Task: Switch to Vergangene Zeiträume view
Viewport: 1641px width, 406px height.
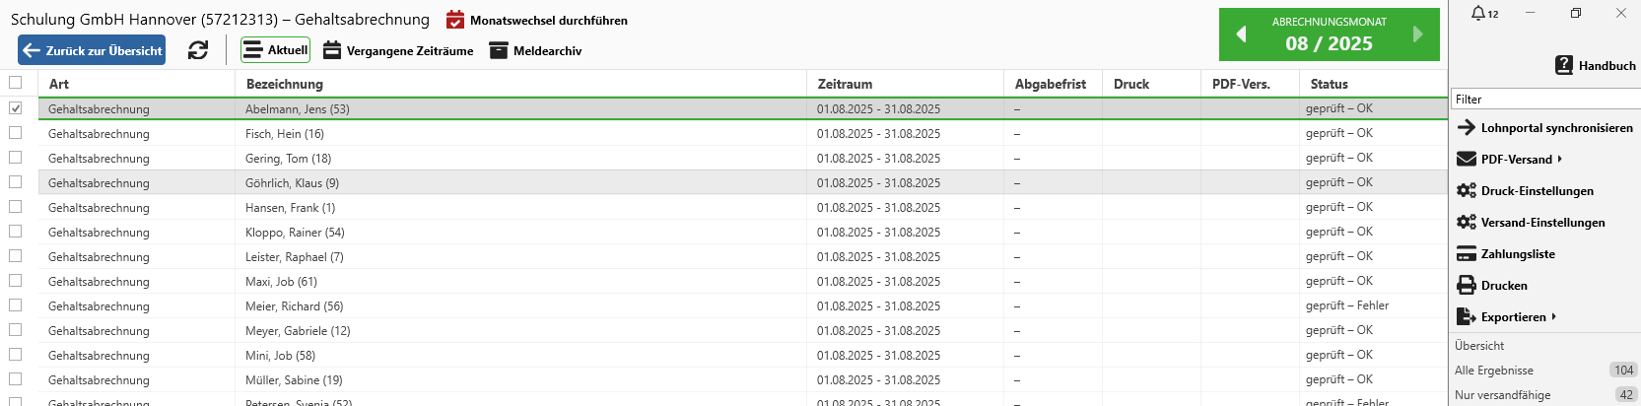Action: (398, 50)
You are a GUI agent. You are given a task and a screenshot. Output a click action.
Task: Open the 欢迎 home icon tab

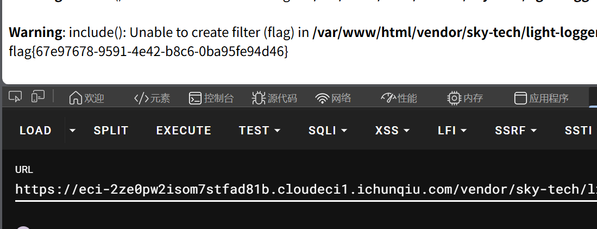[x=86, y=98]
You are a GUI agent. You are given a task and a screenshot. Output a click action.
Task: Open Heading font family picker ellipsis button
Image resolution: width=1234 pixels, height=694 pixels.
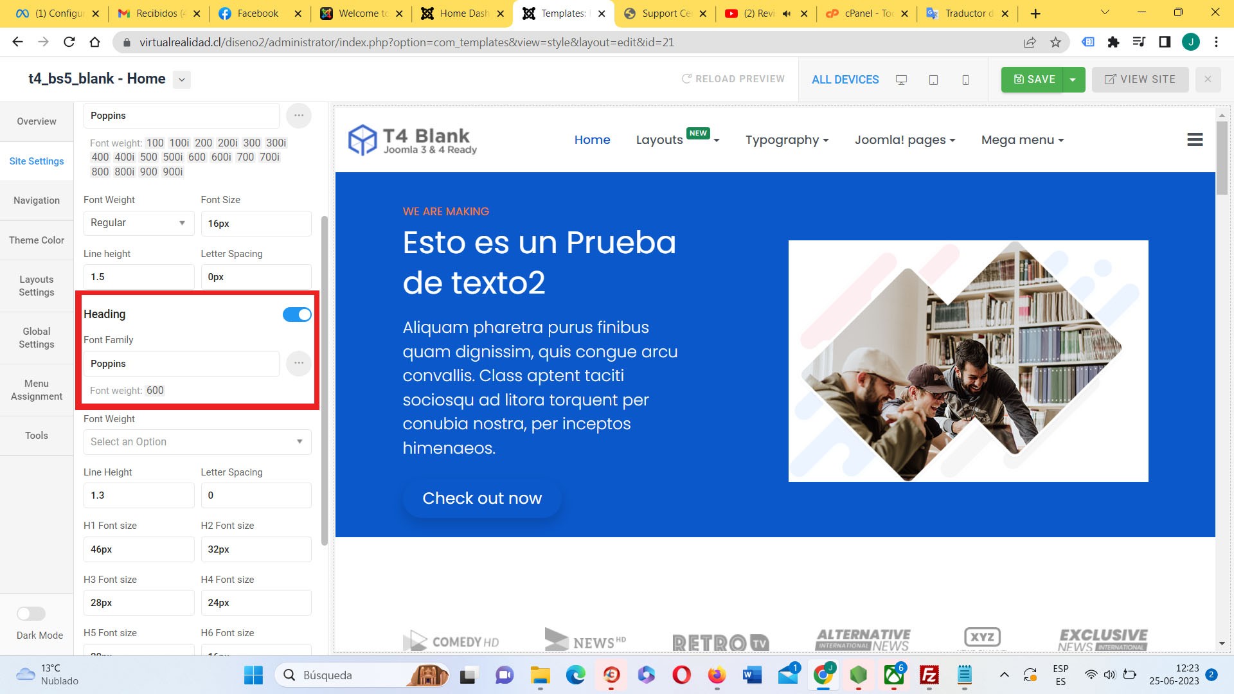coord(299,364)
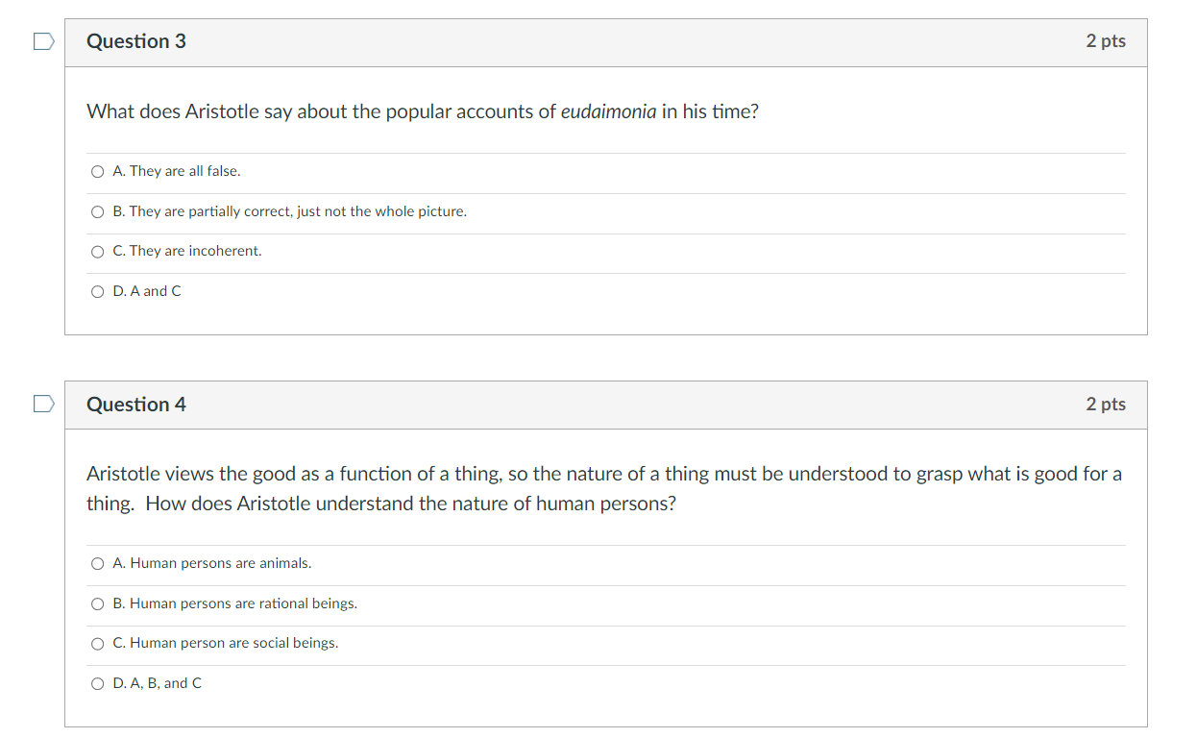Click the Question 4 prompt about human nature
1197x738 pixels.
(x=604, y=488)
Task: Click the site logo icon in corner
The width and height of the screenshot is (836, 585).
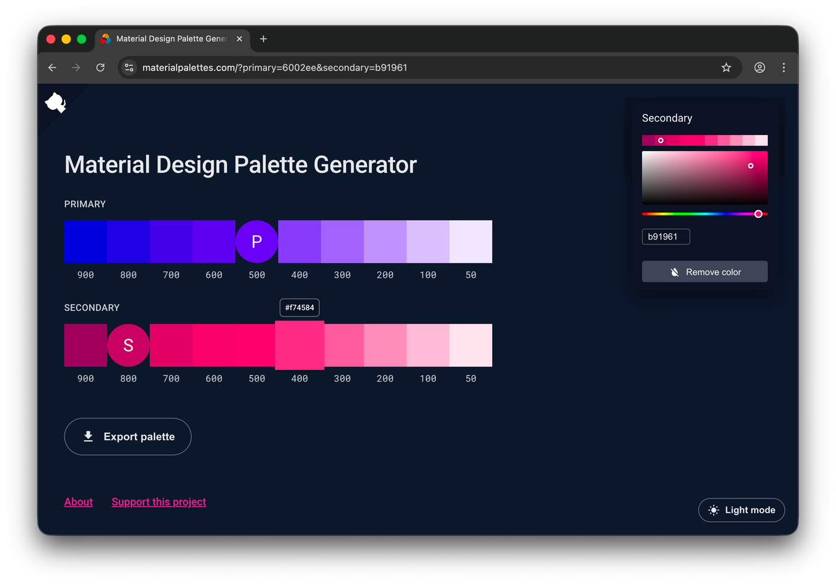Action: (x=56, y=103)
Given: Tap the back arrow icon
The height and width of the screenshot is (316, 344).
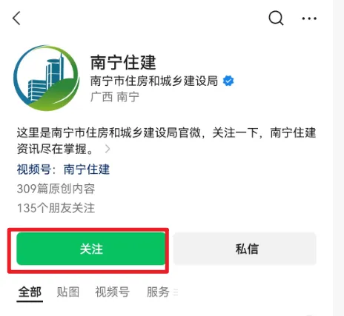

..............................

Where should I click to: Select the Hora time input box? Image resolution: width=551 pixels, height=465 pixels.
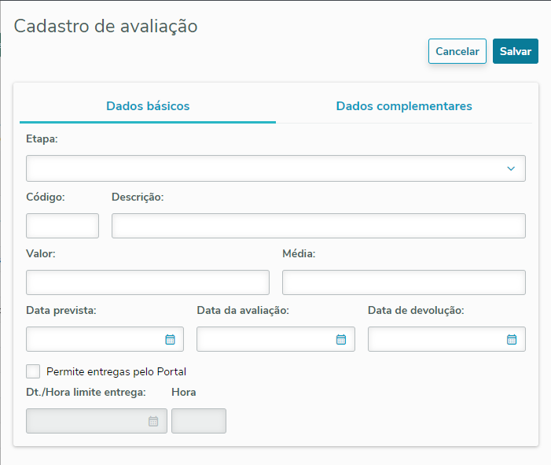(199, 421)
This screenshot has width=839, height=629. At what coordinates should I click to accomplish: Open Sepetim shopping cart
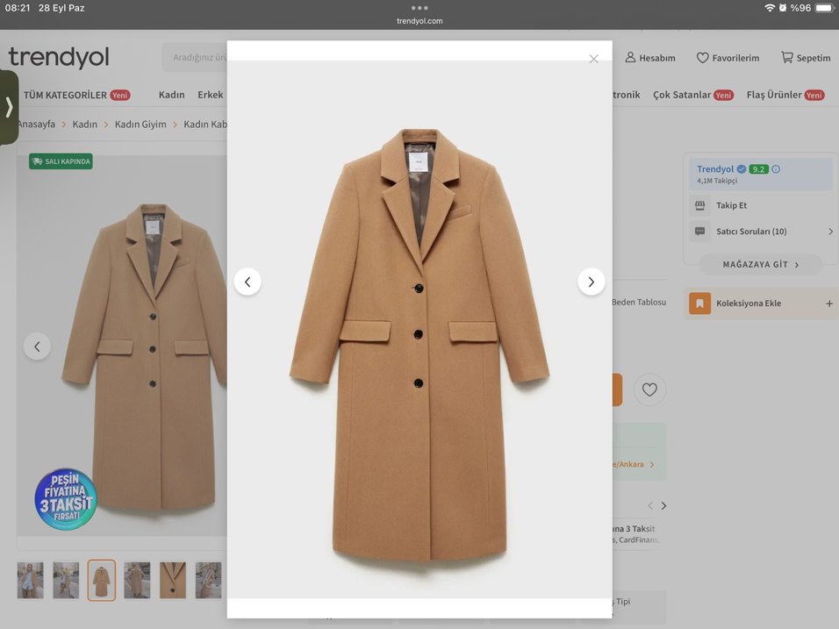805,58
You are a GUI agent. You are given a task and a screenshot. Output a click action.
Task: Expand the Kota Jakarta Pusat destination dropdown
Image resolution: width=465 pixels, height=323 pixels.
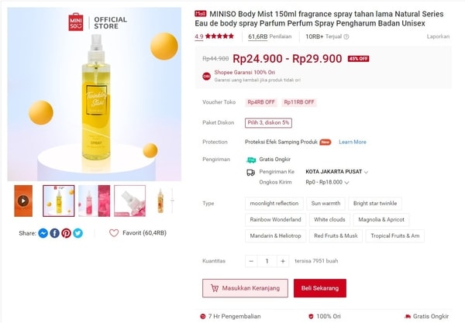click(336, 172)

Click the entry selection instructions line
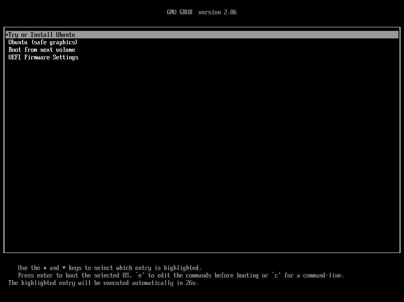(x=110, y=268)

..............................

[REQUIREMENTS] Reproduce the rows from the line with "Task: Switch to Vergangene Zeiträume view" to the line with "[x=86, y=98]", both included, with the requests kept and 90 added to every coordinate in the answers. Omit the pictures.

[SOLVED EXERCISE]
Task: Switch to Vergangene Zeiträume view
Viewport: 1641px width, 406px height.
Action: (488, 140)
You are a GUI agent. You are given a task and a screenshot. Output a click action.
Task: Open the 欢迎 home icon tab

[x=176, y=188]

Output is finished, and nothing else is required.